→ YOUR INSTRUCTIONS: Search the entries below for "computer" and copy each matching line.

### DATA TO PROCESS

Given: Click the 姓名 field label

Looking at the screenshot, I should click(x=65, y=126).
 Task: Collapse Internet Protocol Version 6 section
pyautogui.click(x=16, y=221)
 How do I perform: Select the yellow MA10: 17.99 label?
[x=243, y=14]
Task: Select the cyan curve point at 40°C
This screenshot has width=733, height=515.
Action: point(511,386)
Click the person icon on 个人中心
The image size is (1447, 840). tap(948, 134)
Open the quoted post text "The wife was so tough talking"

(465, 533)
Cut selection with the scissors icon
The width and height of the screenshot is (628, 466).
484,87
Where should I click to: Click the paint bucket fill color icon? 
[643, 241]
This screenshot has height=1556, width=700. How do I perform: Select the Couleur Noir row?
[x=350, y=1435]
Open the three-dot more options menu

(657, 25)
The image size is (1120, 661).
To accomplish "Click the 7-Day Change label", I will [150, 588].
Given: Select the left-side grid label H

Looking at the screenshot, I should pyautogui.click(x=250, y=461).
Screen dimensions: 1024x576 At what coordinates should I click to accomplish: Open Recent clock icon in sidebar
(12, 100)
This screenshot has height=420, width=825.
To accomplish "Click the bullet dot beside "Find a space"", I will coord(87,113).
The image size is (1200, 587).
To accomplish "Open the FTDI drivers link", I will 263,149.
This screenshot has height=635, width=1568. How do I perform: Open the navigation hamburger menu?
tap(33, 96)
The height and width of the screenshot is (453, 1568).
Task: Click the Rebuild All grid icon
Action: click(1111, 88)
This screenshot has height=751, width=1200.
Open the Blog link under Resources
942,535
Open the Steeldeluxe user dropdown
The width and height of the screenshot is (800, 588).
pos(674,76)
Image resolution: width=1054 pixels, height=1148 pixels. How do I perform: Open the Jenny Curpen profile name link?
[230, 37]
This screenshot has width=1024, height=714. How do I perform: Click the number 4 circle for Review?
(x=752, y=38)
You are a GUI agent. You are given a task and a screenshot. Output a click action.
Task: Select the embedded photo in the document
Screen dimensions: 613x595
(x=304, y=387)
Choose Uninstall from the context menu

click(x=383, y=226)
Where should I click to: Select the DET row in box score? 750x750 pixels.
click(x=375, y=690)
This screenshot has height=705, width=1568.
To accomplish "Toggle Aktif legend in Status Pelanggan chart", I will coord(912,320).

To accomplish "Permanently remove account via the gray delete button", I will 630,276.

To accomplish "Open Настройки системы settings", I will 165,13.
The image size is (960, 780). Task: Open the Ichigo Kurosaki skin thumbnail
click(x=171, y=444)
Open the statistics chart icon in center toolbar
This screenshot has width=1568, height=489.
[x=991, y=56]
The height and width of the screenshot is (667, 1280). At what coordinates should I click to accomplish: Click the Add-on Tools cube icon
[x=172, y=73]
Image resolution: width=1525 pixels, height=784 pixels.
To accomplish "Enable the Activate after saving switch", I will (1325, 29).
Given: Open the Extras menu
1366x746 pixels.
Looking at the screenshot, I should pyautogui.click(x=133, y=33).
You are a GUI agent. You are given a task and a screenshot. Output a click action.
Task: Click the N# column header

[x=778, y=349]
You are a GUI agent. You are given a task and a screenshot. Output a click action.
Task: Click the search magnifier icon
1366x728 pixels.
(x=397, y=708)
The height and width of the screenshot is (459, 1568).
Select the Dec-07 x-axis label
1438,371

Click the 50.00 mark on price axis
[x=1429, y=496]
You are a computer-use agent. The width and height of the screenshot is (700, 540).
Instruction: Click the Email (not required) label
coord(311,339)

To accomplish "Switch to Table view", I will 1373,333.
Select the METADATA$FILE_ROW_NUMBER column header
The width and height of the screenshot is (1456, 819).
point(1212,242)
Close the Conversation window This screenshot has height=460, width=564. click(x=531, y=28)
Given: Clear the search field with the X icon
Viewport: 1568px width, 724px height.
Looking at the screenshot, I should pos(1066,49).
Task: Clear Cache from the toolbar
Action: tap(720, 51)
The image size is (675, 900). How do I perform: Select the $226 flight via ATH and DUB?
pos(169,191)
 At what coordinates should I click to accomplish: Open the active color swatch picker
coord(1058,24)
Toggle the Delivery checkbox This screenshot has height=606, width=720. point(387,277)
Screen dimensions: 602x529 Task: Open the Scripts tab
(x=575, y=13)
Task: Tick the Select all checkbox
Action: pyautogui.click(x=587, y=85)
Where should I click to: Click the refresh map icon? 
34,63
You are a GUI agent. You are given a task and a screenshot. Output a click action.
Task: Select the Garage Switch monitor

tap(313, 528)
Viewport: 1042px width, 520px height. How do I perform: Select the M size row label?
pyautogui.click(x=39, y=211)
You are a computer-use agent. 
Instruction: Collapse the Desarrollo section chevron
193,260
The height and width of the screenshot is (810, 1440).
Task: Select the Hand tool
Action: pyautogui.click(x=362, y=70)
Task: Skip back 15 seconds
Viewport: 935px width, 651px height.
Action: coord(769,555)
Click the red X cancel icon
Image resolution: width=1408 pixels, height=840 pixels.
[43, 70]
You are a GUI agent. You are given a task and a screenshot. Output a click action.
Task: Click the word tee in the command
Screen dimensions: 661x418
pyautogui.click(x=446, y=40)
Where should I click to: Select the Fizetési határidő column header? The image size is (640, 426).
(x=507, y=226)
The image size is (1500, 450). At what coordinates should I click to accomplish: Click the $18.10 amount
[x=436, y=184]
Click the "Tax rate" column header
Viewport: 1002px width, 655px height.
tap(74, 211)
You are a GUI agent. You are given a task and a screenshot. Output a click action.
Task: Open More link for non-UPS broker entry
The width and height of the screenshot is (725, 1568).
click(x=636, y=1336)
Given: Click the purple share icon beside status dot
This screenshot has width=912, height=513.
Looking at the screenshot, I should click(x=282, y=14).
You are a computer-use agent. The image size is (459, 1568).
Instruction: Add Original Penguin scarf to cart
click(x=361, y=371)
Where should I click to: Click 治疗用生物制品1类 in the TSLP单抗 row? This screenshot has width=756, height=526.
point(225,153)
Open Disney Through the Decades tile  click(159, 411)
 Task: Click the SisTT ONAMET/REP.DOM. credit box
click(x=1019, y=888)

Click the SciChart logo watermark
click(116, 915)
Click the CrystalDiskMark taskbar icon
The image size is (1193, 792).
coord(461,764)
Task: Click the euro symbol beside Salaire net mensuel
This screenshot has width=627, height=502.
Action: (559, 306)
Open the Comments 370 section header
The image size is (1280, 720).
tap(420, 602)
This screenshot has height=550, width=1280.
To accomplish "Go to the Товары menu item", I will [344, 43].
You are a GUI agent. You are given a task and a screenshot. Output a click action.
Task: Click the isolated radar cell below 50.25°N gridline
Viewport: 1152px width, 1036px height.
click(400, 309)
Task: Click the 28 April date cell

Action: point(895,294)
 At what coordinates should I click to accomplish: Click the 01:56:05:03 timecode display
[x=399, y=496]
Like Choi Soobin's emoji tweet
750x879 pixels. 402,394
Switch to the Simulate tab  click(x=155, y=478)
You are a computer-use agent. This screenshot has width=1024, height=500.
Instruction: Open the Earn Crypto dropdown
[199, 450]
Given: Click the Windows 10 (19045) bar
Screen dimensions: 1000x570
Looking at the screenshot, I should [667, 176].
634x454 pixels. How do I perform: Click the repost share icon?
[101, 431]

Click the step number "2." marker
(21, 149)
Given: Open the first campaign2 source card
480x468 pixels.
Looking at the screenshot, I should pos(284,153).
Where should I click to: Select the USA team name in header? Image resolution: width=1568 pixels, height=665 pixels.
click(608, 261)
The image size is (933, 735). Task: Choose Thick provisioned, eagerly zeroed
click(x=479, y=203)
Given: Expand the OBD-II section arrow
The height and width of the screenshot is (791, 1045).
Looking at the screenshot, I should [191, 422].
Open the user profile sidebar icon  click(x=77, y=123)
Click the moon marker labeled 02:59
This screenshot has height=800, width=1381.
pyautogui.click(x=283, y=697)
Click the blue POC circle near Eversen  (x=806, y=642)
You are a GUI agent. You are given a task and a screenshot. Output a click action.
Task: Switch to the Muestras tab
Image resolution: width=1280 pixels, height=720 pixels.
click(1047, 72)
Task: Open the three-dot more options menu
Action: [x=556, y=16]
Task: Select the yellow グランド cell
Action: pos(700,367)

######

→ SOLUTION TO THIS EXERCISE:
You are a computer-use agent. The width and height of the screenshot is (700, 540).
You are a computer-use agent. 
You are a computer-use agent. The image size is (459, 1568).
You are a computer-use agent. This screenshot has width=1024, height=500.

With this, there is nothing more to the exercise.